Mobile phones today broadcast their GPS locations to all who would like to listen (or, more accurately, to all who would like to pay for the “anonymous” data). This data is accurate enough to know not just that the person is in your store, but where in the store he is. If you’re tracking this information, you can know how long the phone spent in each department, even how long was spent right in front of a particular product display. If you could feed this sort of information into a recommender system of the same sort your online store has, very likely you could prompt your salesperson to point out some specific items in the clearance section, or to offer a specific coupon.
However, the data does not come into the system in such easily digestible form, with locations and time spent, the sort of data you could feed to your recommender system. If the customer has connected to your free wi-fi, he is very likely sending a simple location 30 times a minute. When you multiply by all the customers in all your stores, it is a flood of data that is difficult to use for any sort of purchase recommendations. Your big data system could store all this, and could probably crunch it to be useful, maybe tonight, but that’s much too late to do any more than send the customer an email which will probably be ignored. If you can’t act while the customer is standing there, you’ve lost the opportunity.

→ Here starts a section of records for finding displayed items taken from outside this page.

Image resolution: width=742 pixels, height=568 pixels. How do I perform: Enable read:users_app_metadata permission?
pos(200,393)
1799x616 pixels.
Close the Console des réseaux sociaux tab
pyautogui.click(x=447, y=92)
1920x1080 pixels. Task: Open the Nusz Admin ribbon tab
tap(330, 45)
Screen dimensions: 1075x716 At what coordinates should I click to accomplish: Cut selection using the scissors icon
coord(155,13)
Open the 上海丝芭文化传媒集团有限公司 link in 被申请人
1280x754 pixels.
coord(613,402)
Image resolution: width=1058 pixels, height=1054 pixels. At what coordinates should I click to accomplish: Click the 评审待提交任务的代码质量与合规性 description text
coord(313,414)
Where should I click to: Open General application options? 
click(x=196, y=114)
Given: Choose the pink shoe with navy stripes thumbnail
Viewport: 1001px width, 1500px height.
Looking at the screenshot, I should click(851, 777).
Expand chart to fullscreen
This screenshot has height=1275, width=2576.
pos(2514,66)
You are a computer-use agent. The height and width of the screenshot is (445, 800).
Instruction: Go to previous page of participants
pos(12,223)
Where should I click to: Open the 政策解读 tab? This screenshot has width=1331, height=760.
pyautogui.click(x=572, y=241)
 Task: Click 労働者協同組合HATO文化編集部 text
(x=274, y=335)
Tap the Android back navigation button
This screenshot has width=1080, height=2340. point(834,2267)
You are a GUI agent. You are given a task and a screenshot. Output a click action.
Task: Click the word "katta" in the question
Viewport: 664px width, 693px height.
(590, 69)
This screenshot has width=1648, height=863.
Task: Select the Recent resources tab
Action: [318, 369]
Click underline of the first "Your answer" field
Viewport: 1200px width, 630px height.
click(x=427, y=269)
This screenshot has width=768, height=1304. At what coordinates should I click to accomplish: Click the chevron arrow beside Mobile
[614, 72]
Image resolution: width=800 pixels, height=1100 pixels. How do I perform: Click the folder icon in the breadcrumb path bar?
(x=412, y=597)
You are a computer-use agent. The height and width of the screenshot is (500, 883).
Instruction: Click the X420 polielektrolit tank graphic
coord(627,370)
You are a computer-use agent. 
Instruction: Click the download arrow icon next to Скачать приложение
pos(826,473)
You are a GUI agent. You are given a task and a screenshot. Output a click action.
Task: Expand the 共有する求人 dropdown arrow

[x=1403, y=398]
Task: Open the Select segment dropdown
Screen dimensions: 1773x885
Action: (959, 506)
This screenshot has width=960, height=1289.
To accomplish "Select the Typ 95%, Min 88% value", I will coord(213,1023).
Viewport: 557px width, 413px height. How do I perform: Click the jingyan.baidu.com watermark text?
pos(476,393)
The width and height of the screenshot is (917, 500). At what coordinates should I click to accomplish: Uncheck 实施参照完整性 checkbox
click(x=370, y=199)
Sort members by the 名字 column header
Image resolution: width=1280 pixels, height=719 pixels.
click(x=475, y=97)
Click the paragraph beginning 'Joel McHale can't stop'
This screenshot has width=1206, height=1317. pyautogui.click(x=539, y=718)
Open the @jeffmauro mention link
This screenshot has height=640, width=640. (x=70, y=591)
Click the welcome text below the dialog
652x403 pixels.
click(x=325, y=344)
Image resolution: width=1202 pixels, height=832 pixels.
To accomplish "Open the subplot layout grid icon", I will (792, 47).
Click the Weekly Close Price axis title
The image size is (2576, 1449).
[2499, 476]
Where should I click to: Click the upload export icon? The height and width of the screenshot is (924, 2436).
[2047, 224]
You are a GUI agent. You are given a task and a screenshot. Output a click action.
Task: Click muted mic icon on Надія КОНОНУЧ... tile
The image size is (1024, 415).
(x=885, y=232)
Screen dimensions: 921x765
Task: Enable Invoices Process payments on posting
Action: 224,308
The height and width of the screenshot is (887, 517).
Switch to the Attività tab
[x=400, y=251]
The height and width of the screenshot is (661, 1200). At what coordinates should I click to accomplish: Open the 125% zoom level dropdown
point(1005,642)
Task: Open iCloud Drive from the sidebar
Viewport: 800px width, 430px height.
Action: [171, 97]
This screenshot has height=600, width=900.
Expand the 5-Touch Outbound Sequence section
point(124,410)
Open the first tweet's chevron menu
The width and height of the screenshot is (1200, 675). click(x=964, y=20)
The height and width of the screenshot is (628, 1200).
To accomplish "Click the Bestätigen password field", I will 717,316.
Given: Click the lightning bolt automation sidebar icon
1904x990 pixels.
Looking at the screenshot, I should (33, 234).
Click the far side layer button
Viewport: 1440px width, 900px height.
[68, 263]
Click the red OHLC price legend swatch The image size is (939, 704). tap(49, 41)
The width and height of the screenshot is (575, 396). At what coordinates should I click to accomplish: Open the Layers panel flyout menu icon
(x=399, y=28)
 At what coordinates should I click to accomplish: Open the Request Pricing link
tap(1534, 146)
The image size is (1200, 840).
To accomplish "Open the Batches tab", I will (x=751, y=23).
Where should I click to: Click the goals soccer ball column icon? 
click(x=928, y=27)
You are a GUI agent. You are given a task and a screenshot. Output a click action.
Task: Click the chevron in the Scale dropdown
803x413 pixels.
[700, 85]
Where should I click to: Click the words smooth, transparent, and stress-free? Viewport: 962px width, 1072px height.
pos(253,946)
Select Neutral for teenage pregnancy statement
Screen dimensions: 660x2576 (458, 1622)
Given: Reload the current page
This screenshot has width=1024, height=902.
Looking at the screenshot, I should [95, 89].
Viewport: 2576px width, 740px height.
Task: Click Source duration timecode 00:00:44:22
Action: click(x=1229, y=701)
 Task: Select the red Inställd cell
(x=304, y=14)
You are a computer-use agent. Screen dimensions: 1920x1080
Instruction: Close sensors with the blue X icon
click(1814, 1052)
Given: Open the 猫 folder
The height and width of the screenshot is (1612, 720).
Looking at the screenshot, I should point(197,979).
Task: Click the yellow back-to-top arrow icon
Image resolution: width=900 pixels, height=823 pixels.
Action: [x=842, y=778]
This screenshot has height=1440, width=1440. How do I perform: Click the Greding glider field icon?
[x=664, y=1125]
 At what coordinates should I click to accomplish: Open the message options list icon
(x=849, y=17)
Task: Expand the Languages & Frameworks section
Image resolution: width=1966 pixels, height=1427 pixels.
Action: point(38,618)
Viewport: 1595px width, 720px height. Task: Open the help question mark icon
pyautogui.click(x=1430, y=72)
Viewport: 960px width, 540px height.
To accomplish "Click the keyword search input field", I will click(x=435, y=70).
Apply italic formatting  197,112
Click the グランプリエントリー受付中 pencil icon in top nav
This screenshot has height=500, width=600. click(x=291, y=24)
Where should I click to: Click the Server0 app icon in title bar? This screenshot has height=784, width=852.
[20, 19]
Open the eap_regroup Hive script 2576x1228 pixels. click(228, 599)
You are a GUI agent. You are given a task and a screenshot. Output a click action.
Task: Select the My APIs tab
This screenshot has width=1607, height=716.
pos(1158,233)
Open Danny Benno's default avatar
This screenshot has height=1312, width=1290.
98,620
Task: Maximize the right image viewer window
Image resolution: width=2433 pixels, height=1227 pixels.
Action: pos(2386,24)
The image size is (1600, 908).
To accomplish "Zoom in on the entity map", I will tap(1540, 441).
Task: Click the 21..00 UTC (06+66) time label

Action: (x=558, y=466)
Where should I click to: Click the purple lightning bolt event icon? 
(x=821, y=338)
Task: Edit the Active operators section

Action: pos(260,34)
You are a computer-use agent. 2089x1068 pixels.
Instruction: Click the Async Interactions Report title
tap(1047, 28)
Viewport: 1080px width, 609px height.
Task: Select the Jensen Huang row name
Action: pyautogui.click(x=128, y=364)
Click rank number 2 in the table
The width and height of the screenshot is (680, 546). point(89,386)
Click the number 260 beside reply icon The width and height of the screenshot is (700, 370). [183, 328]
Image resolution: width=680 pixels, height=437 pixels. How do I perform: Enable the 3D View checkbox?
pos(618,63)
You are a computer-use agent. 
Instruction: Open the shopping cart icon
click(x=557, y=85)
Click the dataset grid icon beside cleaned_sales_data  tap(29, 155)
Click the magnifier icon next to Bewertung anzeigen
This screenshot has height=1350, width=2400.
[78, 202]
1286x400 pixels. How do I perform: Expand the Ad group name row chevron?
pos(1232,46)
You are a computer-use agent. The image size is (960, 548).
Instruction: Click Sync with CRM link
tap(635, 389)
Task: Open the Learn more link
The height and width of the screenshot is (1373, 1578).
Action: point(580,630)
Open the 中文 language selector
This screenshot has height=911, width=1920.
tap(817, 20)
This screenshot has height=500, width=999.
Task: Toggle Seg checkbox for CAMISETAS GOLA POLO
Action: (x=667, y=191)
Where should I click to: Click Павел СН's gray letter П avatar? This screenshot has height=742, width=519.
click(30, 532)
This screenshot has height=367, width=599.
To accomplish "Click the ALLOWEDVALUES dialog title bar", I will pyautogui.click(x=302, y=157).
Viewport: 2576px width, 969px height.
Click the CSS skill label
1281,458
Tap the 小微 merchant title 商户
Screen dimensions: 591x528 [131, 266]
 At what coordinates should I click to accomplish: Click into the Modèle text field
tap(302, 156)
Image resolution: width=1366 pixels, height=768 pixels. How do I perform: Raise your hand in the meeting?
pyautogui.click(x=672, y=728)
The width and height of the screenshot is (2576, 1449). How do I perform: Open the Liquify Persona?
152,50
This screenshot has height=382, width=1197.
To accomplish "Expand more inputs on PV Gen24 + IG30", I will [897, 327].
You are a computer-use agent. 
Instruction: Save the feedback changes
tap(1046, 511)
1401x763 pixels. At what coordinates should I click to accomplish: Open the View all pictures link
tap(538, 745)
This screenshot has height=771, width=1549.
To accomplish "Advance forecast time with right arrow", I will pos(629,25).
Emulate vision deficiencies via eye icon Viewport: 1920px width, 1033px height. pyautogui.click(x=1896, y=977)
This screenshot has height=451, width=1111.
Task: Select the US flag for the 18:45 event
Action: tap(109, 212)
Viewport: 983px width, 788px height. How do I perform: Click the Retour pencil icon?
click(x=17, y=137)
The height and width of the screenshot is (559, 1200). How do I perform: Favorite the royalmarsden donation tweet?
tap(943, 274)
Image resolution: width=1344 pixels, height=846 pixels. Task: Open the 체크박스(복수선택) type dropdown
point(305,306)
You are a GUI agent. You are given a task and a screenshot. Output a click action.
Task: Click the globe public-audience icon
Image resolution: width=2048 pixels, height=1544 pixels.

The piece that is missing is a fast data. A fast data system can process that stream of GPS locations and build useful information that becomes features in your machine-learning-based recommender system. I don’t know how each datum translates to sales, but that’s the beauty of machine learning – we don’t have to know. If you can generate data that is somehow – probably – relevant, and some known results with which to train the system, then it will do the rest. As you get more data and more results, both positive and negative, then with each retraining your recommender system will get better and better.
All three pieces are necessary for this complete system: You need the fast data processor to generate the data while it is still relevant. You need a big data system to hold all the inputs over time, what was recommended, and whether or not it succeeded in generating additional sales. And you need a recommender system based on machine learning to be able to improve your recommendations in the future.